───── Records for processing ─────

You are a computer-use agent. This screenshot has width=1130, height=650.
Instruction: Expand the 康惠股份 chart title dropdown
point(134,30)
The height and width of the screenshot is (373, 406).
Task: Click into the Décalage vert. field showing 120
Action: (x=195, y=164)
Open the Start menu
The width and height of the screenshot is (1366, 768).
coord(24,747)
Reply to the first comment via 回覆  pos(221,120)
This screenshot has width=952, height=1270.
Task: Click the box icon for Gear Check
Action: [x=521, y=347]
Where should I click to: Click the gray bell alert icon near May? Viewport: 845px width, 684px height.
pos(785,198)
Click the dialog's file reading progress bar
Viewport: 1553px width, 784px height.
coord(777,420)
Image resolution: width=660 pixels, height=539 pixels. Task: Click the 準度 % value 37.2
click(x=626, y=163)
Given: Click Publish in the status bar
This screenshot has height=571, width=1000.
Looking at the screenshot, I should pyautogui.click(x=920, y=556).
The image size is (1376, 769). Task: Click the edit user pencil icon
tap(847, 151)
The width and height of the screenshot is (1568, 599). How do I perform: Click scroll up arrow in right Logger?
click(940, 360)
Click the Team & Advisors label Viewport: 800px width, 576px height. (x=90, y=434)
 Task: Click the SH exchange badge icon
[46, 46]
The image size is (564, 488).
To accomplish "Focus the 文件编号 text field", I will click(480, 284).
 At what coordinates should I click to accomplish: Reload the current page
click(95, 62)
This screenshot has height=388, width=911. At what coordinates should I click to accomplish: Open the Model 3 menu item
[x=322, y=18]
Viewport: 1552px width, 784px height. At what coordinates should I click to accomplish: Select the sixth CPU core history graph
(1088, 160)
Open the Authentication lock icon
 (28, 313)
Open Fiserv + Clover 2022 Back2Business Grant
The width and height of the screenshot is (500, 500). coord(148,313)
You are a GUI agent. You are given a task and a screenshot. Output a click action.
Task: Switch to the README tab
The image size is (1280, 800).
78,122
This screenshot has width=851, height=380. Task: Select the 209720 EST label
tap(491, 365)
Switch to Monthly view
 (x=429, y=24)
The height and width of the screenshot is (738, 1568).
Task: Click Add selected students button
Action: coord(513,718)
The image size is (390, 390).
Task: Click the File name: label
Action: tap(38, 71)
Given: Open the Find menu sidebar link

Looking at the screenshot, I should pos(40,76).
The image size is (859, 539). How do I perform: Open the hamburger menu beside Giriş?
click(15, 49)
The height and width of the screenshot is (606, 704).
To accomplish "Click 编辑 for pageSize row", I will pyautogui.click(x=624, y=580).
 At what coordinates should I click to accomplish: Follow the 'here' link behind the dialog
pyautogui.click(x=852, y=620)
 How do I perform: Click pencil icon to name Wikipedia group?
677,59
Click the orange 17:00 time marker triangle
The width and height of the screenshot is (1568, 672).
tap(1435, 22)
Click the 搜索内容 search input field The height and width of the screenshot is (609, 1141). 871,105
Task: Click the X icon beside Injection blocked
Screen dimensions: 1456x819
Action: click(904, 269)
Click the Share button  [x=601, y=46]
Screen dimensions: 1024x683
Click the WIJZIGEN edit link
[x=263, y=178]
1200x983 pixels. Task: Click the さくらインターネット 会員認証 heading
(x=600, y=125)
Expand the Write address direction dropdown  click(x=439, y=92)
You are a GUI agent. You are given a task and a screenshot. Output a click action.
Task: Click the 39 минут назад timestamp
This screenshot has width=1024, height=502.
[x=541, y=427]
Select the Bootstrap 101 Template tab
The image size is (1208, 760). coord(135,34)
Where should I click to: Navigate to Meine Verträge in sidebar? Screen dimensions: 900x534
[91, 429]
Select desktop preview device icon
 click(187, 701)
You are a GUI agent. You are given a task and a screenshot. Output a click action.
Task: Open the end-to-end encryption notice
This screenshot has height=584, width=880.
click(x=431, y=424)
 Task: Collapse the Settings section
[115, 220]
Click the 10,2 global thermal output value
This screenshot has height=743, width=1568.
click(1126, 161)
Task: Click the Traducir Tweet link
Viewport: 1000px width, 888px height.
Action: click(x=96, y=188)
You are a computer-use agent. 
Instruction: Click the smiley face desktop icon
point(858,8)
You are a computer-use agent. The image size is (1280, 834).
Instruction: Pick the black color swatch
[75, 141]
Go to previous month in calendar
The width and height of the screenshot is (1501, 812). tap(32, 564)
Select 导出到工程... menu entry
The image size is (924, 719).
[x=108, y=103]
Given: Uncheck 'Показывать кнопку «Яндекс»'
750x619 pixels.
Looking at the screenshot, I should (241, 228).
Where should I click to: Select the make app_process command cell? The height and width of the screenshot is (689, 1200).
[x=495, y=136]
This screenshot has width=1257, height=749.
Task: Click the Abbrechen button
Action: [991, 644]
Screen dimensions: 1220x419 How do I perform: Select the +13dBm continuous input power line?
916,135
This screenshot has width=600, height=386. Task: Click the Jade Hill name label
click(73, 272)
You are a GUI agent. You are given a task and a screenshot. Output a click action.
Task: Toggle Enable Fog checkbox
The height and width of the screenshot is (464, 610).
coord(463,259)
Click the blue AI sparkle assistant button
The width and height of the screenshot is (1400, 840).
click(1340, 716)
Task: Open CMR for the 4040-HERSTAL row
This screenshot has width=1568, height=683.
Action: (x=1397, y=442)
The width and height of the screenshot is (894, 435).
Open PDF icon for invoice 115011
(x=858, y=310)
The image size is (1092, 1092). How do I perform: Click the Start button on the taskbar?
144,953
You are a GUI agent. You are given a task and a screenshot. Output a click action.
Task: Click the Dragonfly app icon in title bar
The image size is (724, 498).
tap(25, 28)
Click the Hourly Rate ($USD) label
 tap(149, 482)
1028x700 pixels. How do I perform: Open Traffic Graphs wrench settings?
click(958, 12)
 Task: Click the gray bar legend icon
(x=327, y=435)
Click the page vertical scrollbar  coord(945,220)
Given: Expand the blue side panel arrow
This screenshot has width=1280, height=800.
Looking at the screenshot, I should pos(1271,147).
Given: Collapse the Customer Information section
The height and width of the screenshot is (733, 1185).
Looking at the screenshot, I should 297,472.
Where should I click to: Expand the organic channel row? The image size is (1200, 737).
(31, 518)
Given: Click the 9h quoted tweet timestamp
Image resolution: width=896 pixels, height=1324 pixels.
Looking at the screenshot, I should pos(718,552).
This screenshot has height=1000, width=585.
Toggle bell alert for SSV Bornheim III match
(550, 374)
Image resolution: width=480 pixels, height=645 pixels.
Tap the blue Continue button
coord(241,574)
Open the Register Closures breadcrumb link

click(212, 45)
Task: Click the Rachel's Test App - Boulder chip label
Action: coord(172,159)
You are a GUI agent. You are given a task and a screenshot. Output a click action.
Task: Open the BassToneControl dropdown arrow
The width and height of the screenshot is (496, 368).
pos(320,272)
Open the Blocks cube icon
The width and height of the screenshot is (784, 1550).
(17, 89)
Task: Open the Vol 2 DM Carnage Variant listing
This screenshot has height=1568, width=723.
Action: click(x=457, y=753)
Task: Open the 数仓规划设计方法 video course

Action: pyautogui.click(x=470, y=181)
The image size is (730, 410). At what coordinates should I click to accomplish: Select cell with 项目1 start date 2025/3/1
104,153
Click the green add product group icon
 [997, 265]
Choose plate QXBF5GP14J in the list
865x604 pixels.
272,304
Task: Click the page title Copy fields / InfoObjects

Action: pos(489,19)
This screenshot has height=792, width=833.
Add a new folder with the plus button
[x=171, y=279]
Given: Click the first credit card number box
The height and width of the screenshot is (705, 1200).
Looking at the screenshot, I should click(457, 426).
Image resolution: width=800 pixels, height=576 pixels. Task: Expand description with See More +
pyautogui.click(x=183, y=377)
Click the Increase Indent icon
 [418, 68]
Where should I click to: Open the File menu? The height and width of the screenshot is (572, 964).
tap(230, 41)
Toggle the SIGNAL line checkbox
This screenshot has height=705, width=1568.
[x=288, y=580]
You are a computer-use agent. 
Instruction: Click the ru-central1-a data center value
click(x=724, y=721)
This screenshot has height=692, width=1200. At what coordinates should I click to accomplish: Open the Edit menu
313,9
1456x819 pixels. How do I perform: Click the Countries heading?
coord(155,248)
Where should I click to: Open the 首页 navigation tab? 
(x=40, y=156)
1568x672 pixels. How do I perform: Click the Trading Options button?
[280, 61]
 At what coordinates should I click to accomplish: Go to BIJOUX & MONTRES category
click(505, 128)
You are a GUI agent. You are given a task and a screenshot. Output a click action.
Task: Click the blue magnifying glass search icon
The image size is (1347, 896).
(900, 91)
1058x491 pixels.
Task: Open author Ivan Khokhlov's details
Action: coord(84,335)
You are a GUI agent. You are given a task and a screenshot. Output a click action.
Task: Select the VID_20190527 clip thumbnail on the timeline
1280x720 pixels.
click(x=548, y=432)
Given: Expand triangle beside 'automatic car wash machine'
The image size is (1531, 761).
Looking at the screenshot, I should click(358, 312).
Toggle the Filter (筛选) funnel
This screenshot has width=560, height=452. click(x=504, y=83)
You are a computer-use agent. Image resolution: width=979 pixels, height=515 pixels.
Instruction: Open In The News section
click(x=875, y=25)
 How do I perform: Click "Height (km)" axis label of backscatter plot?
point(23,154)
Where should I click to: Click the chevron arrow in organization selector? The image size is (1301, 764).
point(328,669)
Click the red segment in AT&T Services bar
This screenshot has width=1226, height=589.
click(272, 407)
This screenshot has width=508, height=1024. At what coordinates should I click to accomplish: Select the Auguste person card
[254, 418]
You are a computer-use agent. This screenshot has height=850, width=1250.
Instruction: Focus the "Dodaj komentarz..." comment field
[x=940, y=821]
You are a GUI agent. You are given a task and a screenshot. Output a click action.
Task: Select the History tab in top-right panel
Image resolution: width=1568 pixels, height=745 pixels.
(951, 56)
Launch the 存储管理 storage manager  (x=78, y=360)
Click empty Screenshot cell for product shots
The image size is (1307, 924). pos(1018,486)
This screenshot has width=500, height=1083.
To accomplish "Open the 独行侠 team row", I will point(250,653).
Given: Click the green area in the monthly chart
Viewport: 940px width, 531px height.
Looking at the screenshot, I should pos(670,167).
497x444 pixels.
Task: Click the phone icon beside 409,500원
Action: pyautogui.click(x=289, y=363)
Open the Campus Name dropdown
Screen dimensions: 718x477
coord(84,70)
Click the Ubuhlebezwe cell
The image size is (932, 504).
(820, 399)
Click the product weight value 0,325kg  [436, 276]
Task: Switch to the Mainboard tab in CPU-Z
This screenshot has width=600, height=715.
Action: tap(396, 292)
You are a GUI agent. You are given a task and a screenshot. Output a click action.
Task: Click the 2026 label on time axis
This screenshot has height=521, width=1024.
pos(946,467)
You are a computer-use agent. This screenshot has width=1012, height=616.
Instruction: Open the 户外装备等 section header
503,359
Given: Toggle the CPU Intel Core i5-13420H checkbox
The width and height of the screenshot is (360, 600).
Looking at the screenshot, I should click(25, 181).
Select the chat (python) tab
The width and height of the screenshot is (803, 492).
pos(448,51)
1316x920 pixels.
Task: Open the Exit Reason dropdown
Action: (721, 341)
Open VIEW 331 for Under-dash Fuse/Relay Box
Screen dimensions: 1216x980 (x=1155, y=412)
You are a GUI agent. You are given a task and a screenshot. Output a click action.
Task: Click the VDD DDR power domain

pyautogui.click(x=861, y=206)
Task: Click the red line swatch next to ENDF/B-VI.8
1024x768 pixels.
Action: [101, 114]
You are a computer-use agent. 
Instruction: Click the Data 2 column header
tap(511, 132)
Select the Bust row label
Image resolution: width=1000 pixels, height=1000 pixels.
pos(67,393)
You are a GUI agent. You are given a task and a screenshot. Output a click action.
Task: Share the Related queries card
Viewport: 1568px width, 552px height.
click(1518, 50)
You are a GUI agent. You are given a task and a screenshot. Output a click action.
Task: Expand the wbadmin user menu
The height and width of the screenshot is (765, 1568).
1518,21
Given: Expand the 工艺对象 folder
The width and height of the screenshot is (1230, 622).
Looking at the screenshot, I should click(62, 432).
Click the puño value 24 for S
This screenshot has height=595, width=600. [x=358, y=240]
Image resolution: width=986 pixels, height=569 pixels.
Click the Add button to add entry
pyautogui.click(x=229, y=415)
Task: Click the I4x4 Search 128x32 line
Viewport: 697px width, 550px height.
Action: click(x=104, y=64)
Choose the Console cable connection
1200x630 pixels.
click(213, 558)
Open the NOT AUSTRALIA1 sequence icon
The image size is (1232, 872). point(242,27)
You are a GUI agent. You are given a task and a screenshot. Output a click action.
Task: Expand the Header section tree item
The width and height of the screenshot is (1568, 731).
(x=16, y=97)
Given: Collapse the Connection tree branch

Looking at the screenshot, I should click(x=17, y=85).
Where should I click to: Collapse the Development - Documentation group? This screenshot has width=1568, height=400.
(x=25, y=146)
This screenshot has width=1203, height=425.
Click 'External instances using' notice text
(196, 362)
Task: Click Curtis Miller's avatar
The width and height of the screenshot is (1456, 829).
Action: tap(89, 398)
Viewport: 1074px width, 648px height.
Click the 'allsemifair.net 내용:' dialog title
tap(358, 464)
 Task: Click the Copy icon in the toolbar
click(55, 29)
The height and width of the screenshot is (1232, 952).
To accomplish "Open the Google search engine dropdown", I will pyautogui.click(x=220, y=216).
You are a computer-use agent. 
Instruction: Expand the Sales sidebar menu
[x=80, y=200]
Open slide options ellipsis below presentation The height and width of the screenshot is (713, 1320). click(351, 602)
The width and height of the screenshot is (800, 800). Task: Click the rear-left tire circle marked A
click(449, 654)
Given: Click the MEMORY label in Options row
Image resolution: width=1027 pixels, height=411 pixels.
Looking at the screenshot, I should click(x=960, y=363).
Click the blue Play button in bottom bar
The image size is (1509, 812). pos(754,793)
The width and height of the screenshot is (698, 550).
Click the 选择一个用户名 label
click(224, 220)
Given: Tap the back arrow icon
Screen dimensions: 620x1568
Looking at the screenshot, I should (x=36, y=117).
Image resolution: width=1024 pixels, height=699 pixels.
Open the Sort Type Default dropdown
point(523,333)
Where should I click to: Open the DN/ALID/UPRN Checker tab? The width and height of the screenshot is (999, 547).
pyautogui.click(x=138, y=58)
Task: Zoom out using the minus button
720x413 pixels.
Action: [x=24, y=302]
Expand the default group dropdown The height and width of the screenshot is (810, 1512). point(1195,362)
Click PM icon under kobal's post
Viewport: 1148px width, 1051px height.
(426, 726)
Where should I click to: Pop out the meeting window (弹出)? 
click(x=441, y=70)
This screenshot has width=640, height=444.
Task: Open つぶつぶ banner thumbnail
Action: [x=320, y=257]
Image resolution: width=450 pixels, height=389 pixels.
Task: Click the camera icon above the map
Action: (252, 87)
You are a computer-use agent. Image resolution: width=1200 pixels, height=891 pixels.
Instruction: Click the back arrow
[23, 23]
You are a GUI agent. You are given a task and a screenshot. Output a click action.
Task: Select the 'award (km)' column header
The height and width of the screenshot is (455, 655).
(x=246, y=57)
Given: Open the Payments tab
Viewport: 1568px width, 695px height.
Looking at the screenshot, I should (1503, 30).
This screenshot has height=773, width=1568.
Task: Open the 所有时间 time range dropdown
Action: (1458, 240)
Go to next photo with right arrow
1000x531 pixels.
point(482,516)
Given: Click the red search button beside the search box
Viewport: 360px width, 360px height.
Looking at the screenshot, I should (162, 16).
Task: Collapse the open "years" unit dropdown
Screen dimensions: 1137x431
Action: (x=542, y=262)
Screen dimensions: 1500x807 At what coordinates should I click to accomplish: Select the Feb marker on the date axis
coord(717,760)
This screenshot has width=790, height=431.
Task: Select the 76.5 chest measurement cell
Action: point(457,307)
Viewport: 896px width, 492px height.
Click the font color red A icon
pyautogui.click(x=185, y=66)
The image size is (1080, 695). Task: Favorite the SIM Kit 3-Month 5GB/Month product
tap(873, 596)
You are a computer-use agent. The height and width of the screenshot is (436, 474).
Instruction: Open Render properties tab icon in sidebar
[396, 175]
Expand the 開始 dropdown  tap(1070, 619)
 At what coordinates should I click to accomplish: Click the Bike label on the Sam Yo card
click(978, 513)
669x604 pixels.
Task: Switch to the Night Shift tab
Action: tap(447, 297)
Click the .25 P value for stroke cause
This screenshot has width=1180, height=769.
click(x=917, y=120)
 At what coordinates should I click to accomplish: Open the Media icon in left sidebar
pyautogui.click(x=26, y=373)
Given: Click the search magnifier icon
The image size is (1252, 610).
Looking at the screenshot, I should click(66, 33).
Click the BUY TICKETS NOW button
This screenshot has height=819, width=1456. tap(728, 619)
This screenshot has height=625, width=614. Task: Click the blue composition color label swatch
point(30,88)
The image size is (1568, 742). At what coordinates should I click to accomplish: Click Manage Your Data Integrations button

─────

How to complete this task
Please repeat word for word the lines above that run from the beginning through the line containing "Given: Click Publish in the status bar", keeping both the first and that last line.

Response to the exercise
You are a computer-use agent. This screenshot has width=1130, height=650.
Instruction: Expand the 康惠股份 chart title dropdown
point(134,30)
The height and width of the screenshot is (373, 406).
Task: Click into the Décalage vert. field showing 120
Action: (x=195, y=164)
Open the Start menu
The width and height of the screenshot is (1366, 768).
coord(24,747)
Reply to the first comment via 回覆  pos(221,120)
This screenshot has width=952, height=1270.
Task: Click the box icon for Gear Check
Action: [x=521, y=347]
Where should I click to: Click the gray bell alert icon near May? Viewport: 845px width, 684px height.
pos(785,198)
Click the dialog's file reading progress bar
Viewport: 1553px width, 784px height.
coord(777,420)
Image resolution: width=660 pixels, height=539 pixels. Task: Click the 準度 % value 37.2
click(x=626, y=163)
Given: Click Publish in the status bar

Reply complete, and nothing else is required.